Antwort zu Instinkte
27/01 2012
Nach Instinkt trainieren? Da bin ich eher skeptisch. Hätten wir Instinkte – die der Biologe und Nobelpreisträger Portmann dem Menschen als „biologische Frühgeburt“ bekanntlich abspricht – würden wir alles Mögliche tun, aber bestimmt nicht trainieren. Das Ideal des Körpers ist der Status quo. Und er wehrt sich vehement gegen dessen Störung. Diese Homöostase zu stören, ist aber genau der Zweck des Trainings. Ohne die rationale Einsicht in dessen Notwendigkeit würde sich niemand einem Training unterziehen. Natürlich ist des sinnvoll wenn ich meine Reaktionen beobachte und aufzeichne, wenn dies mit dem „eigenen Weg finden“ gemeint ist. Aber an ein „Wissen“ des Körpers was für ihn gut ist, kann ich nicht glauben.

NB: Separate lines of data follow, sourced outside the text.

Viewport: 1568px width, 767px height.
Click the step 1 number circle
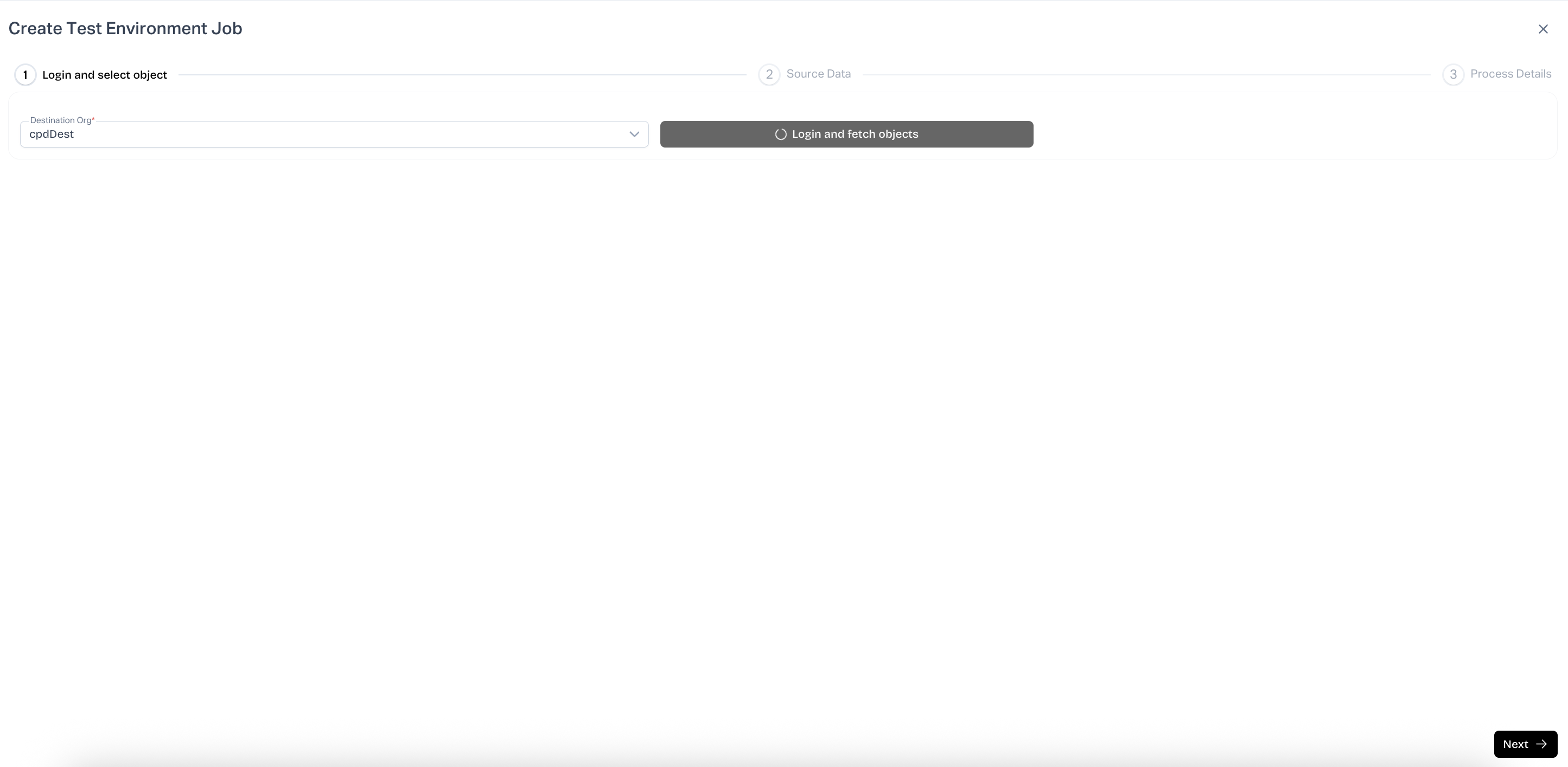click(x=25, y=75)
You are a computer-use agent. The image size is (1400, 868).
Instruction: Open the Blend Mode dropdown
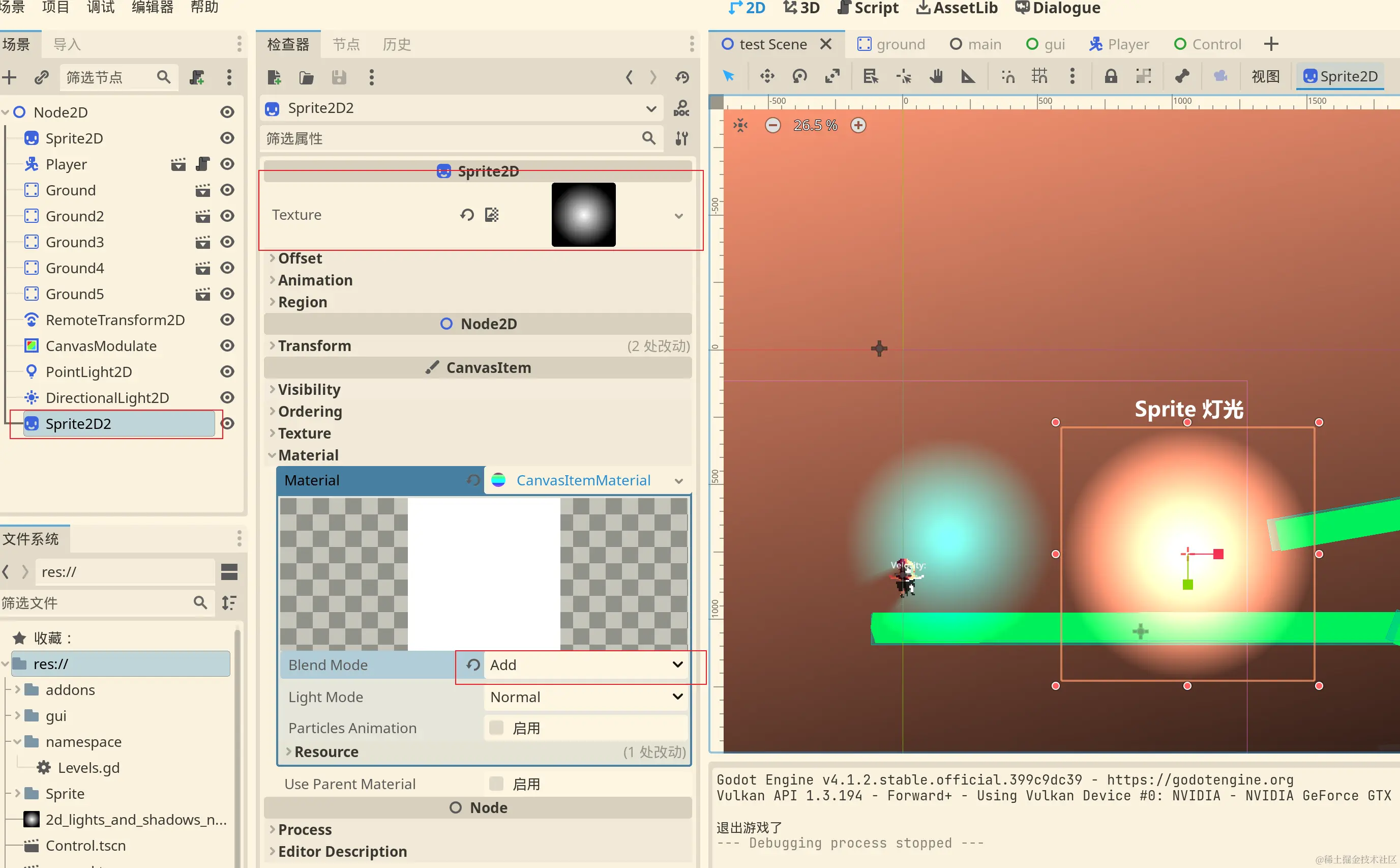pyautogui.click(x=585, y=665)
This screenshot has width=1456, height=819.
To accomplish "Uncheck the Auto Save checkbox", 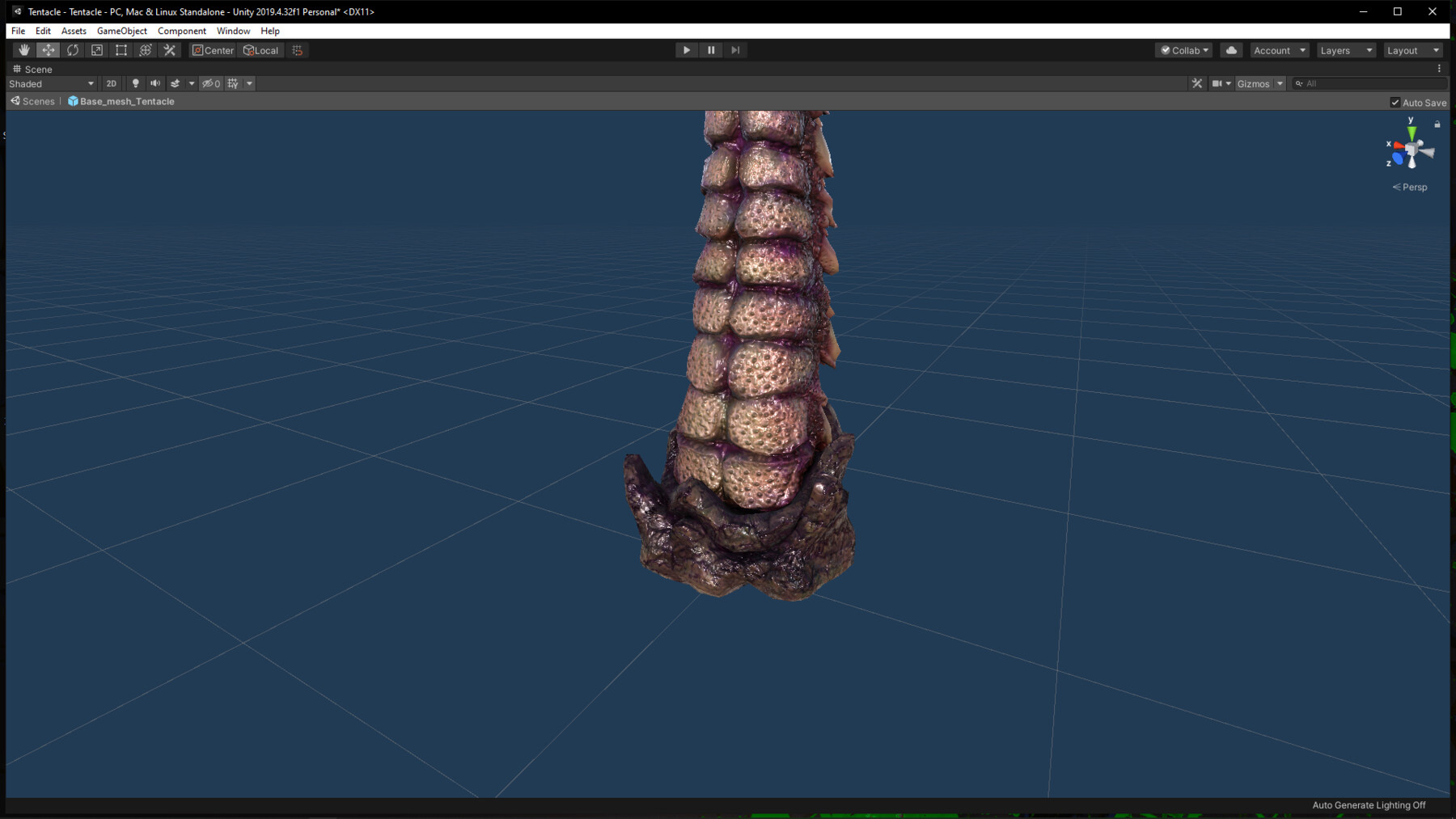I will pos(1395,102).
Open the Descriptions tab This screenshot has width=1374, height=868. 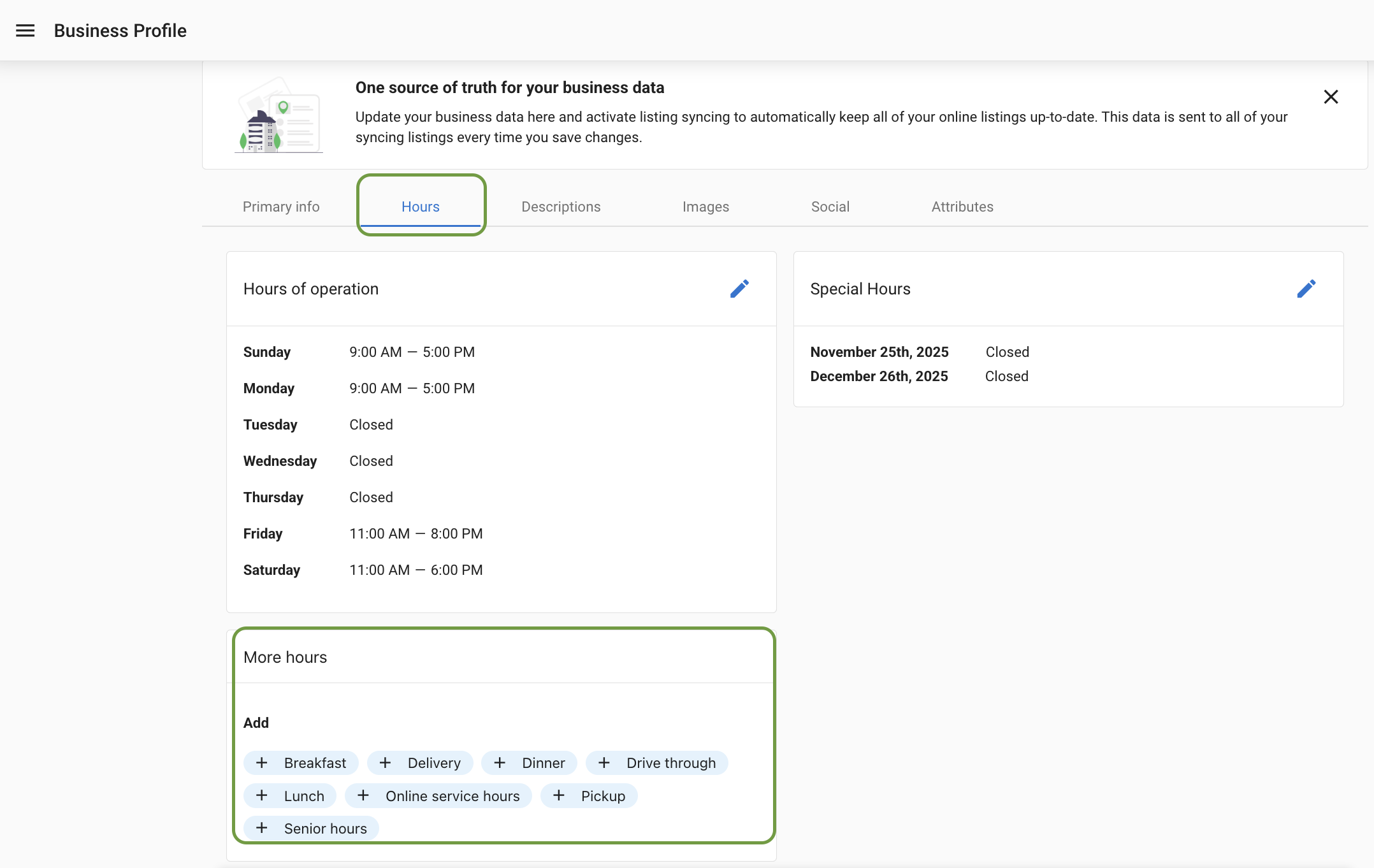(x=561, y=206)
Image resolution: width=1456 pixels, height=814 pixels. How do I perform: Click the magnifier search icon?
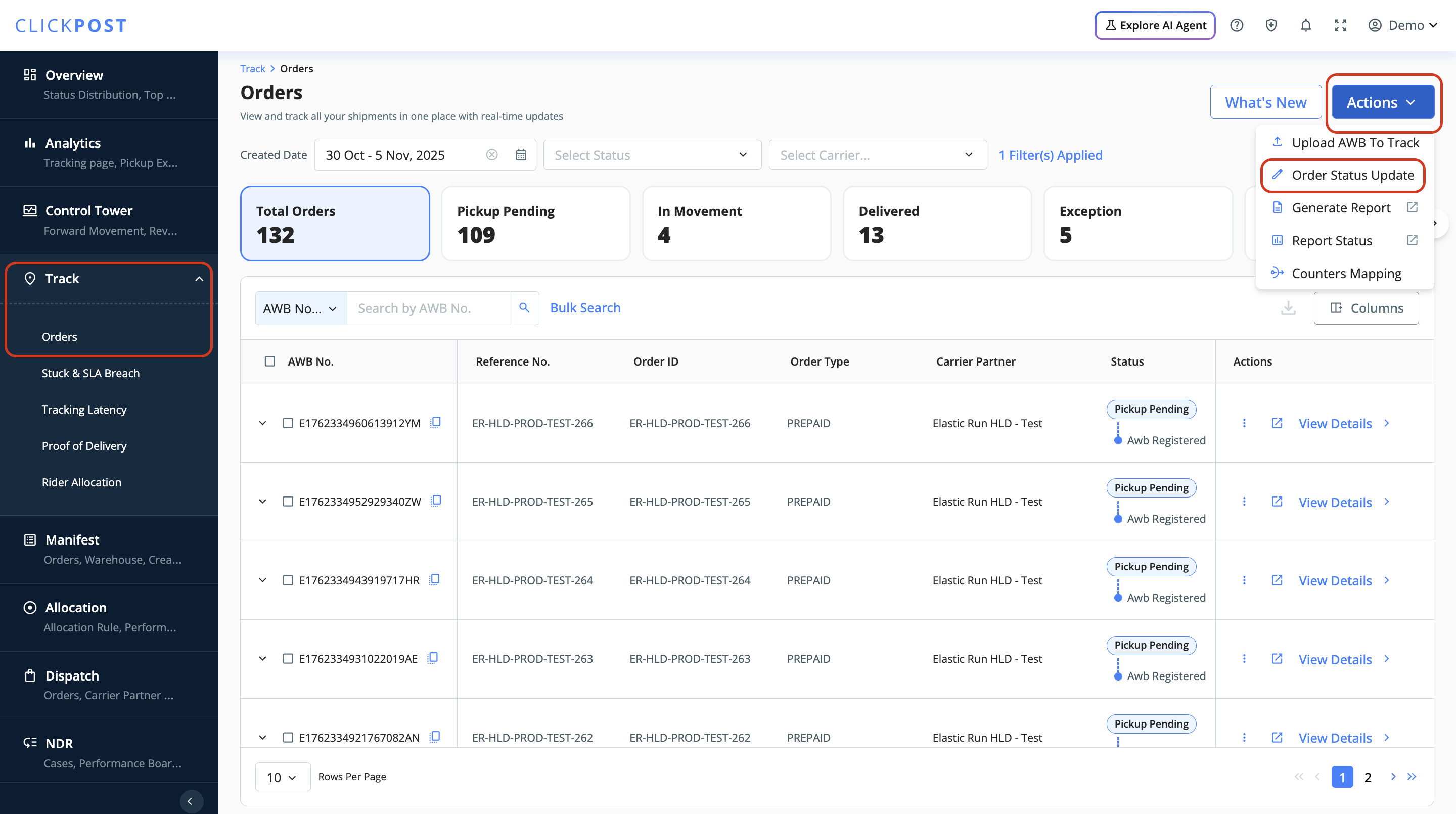(x=524, y=308)
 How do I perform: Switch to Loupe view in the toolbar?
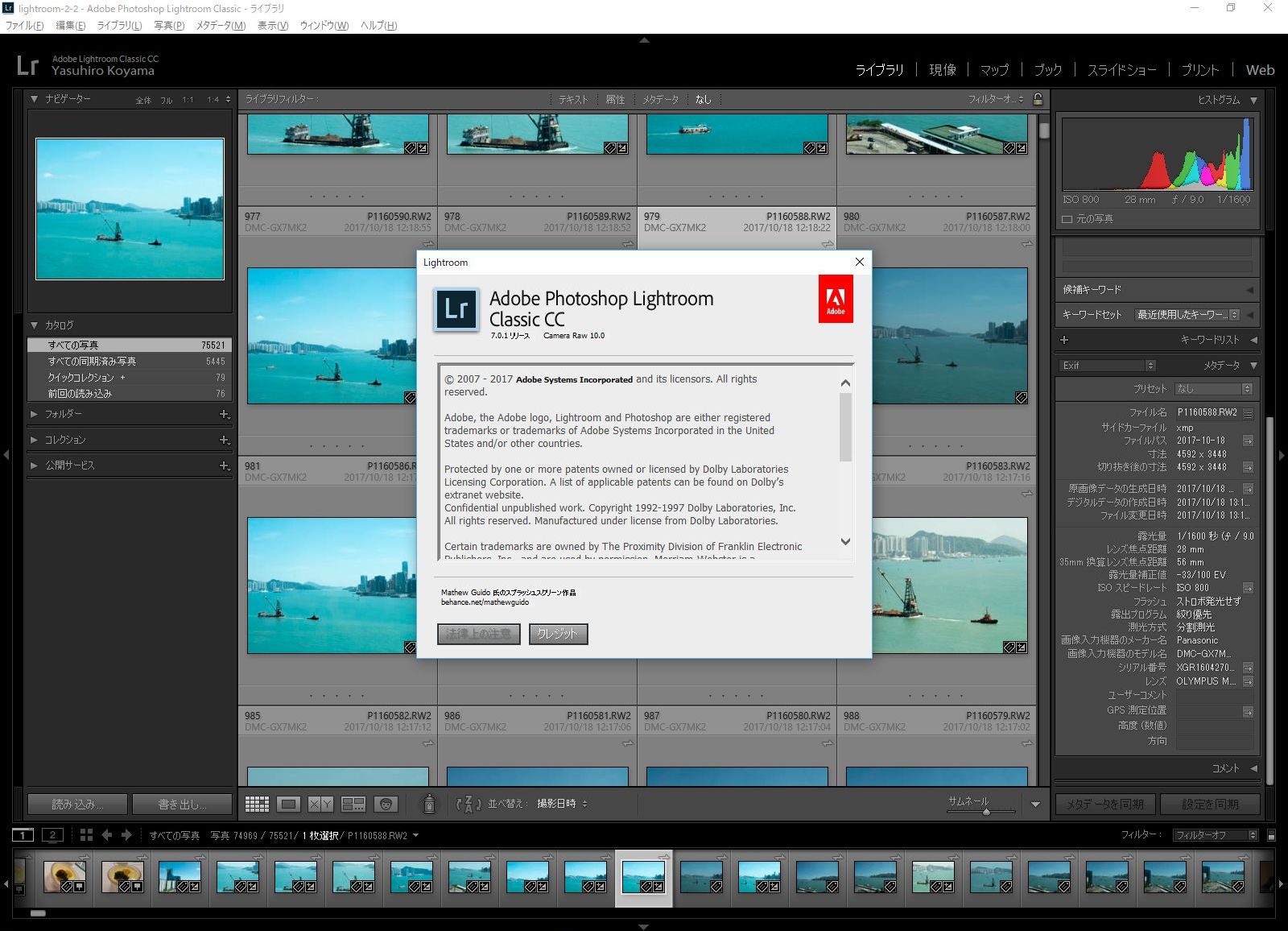(288, 804)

Selbstverständlich gibt es individuelle und trainingsrelevante Unterschiede wie die Dominanz eines Fasertypus, die Erholungsdauer nach dem Training, die Erlebnisweise der Leistungsgrenze oder Azidose und viele andere physiologische und psychologische Faktoren. Doch sind auch diese ausschließlich empirisch ermittelbar. Der Körper als System sucht sich stets und automatisch den Weg des geringsten Widerstandes.